Thursday, October 29, 2009

A Passage from Concluding Postscripts

This was something for me. I thought as follows: You are quite bored with life's diversions, bored with girls, whom you love only in passing; you must have something that can totally occupy your time. Here it is: find out where the misunderstanding between speculative thought and Christianity lies. (241)

Needless to say, Kierkegaard lived a celibate life.


... for without risk, no faith; the more risk, the more faith... (209)

When I feel that I am stepping away from faith, I realize I can never take the final leap back to the faith-less existence. It would require an infinite amount of resolve to hurdle that leap, because the chasm below is terrifying. A great sense of horror arrests me when I think about a faith-less existence (should that be my lot).
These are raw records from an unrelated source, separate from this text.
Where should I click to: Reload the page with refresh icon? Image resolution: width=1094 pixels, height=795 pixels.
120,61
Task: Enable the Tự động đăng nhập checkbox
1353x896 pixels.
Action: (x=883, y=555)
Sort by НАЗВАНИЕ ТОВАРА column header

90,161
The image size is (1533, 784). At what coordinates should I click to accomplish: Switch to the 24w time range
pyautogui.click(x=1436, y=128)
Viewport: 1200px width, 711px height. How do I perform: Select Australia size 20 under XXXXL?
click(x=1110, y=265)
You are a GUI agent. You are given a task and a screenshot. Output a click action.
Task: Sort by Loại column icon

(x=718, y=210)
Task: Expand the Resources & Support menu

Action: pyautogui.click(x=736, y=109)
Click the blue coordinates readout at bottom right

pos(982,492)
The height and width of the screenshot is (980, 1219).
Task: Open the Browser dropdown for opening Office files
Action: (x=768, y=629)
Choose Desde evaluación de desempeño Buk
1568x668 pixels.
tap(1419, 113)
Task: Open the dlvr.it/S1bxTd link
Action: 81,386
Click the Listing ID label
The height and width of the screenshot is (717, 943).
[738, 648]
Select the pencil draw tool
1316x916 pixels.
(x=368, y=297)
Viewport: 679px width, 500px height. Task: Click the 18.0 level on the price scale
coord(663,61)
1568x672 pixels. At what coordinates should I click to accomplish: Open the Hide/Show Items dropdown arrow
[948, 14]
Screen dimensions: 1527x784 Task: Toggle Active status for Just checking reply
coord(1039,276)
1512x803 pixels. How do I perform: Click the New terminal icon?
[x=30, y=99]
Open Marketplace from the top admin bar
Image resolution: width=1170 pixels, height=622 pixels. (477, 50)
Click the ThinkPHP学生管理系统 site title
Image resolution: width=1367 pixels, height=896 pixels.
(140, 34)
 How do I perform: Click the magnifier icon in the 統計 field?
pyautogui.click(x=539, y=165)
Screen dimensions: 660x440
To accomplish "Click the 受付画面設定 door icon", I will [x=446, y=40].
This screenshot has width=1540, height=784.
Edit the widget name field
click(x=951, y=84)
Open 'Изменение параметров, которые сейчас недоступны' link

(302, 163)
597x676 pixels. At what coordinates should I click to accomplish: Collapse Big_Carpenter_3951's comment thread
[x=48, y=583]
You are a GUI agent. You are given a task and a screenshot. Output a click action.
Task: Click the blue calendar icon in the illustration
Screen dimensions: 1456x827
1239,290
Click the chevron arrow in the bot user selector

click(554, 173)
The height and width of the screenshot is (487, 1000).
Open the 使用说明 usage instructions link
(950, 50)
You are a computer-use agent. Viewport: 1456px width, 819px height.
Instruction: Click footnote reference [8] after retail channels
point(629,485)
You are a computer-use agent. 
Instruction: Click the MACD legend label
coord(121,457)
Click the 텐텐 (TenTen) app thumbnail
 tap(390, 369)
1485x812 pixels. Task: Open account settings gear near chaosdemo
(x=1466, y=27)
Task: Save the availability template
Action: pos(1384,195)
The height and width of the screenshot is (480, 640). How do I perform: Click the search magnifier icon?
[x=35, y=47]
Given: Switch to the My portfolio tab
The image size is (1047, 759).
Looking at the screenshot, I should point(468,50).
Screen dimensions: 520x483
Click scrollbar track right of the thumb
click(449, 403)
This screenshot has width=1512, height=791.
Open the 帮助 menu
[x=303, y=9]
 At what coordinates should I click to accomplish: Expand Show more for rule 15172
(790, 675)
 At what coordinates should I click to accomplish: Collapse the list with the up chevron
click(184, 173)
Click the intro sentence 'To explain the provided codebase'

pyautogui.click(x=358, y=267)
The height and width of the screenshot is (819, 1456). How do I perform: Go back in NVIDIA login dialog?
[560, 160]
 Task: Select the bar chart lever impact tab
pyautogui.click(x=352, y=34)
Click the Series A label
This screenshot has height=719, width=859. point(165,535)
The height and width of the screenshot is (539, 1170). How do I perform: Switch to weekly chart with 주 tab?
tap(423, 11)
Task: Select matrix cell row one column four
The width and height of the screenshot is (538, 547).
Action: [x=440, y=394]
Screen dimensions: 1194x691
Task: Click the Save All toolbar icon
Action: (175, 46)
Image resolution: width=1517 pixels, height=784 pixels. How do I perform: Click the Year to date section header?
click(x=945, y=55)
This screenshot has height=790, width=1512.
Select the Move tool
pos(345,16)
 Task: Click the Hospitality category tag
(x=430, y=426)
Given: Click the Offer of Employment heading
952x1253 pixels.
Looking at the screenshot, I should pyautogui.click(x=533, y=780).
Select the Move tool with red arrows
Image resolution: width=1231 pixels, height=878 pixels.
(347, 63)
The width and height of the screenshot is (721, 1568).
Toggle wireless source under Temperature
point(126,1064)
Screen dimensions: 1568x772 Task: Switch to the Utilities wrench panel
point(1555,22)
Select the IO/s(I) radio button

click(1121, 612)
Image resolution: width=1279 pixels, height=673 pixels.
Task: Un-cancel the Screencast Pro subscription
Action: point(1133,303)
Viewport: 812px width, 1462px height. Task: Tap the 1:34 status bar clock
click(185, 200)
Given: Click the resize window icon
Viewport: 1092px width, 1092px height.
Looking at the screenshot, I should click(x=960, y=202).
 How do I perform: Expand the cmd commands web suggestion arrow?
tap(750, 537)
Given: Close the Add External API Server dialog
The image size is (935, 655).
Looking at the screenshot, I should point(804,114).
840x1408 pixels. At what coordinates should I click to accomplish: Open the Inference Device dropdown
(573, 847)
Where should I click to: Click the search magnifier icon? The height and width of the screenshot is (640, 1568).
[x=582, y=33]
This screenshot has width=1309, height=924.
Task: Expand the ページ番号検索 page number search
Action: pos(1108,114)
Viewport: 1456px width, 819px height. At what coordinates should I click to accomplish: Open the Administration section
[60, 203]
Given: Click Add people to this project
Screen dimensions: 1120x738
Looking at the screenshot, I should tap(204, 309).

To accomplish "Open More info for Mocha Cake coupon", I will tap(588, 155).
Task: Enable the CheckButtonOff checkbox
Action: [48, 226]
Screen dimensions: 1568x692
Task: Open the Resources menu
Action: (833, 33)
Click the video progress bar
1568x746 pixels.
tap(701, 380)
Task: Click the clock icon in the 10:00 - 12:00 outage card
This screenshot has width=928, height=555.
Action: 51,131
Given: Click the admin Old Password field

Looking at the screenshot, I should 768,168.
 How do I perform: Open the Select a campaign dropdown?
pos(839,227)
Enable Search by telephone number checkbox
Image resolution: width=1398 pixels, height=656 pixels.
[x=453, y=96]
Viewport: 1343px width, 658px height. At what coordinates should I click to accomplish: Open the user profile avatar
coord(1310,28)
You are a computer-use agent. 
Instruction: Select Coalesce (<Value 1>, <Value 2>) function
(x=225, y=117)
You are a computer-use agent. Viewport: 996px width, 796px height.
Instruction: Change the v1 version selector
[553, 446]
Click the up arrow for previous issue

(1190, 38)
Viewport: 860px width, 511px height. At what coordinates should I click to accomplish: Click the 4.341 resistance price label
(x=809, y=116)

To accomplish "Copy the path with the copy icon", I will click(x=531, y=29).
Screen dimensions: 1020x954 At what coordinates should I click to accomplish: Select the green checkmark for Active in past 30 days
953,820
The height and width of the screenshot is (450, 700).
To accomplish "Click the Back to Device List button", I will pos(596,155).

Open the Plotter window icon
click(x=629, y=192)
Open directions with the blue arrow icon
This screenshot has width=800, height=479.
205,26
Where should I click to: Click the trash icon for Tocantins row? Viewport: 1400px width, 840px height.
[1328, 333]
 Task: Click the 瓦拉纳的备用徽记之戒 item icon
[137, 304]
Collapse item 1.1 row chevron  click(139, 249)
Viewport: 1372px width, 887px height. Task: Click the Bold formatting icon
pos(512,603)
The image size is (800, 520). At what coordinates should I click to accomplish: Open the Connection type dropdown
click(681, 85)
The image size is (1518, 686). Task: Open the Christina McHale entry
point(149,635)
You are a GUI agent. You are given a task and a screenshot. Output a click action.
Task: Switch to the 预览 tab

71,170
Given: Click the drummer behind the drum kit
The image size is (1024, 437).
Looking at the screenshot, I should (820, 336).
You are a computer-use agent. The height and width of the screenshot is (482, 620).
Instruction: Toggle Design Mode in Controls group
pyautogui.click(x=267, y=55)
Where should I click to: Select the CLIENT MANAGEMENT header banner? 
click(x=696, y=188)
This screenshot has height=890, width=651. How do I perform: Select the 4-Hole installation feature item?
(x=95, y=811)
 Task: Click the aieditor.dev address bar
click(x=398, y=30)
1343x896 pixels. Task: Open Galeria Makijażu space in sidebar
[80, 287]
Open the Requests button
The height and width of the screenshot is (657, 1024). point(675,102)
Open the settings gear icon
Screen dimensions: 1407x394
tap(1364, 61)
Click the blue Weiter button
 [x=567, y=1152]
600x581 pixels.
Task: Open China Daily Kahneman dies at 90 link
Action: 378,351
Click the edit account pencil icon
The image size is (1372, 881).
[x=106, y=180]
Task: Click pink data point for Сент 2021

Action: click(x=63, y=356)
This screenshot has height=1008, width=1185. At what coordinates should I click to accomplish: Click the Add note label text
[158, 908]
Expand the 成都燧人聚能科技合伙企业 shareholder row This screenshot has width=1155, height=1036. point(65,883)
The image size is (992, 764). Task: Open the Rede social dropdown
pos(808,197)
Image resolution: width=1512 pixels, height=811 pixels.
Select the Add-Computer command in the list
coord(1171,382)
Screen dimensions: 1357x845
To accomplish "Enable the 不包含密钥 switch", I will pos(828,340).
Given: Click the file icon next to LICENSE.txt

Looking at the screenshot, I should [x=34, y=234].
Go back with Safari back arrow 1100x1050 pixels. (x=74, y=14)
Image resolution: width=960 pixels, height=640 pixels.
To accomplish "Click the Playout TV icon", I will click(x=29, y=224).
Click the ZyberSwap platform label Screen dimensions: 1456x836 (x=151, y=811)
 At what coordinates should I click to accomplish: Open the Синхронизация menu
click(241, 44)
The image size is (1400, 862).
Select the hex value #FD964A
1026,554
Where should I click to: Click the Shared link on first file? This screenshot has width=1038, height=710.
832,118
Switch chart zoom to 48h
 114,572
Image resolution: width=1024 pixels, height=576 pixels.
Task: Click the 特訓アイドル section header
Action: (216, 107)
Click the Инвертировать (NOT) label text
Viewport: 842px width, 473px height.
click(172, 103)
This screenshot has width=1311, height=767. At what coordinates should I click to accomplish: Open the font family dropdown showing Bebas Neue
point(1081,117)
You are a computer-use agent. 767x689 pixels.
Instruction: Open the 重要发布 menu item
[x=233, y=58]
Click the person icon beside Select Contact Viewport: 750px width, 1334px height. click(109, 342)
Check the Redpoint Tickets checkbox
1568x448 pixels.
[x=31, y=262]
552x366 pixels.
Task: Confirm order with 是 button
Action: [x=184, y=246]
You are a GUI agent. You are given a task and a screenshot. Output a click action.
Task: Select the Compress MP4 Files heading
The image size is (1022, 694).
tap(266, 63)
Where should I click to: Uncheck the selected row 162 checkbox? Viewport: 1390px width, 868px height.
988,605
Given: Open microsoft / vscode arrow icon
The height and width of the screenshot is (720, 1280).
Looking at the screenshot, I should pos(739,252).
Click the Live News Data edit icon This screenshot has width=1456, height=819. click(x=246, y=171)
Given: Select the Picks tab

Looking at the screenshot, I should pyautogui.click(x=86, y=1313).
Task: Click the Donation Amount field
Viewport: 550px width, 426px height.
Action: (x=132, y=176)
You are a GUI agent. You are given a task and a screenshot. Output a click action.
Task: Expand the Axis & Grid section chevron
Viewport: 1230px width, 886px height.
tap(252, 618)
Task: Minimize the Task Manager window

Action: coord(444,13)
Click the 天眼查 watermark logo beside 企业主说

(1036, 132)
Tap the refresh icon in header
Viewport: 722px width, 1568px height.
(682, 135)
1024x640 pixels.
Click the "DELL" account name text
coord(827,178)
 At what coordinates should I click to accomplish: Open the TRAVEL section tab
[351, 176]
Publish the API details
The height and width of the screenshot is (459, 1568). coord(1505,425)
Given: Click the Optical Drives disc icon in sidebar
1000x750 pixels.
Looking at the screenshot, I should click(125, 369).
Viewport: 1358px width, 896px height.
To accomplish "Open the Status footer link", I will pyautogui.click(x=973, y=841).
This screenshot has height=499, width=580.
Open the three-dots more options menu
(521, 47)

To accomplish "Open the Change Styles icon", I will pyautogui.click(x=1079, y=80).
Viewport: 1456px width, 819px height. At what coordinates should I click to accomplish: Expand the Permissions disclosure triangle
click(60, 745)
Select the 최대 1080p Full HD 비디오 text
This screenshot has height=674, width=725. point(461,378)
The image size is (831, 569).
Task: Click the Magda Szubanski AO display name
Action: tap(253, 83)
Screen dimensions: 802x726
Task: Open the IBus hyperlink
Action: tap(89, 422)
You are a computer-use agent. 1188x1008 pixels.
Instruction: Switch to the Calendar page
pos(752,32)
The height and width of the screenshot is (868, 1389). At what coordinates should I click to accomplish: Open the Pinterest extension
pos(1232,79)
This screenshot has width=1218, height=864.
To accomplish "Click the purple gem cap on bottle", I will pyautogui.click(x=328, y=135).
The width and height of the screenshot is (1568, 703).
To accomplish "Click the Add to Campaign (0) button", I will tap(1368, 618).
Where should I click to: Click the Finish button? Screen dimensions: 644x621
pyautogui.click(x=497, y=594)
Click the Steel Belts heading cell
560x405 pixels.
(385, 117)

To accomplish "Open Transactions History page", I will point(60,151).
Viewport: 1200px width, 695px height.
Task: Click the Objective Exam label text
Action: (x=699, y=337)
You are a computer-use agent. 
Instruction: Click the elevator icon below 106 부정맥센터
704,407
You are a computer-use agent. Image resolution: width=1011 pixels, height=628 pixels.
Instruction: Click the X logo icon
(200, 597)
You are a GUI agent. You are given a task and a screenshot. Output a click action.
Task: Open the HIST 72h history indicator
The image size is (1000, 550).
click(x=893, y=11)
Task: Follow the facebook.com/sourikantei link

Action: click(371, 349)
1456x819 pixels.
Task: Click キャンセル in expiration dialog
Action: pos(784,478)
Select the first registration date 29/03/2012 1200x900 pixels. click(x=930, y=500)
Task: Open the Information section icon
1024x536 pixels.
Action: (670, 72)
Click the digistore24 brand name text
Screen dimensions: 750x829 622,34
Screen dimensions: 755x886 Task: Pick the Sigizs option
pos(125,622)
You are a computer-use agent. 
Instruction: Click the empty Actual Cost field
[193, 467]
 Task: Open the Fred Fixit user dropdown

It might seem morbid, but in my zealous younger days, I contemplated the appropriateness of suicide at the cusp of losing faith. Though only a little bit wiser, "losing" faith still ought to be on par with such a concept; it is, after all, not simply physical damnation but spiritual destruction as well. This is why I have never understood how some Christians can be so blase about the state of their faith; Isn't it an eternal matter with eternal consequences? More so, I wonder, if they lose faith, how did they cross that River Styx that separates life and death and emerge without spiritual scars of any sort?

Faith ought to be tenacious enough to survive on a sliver of hope.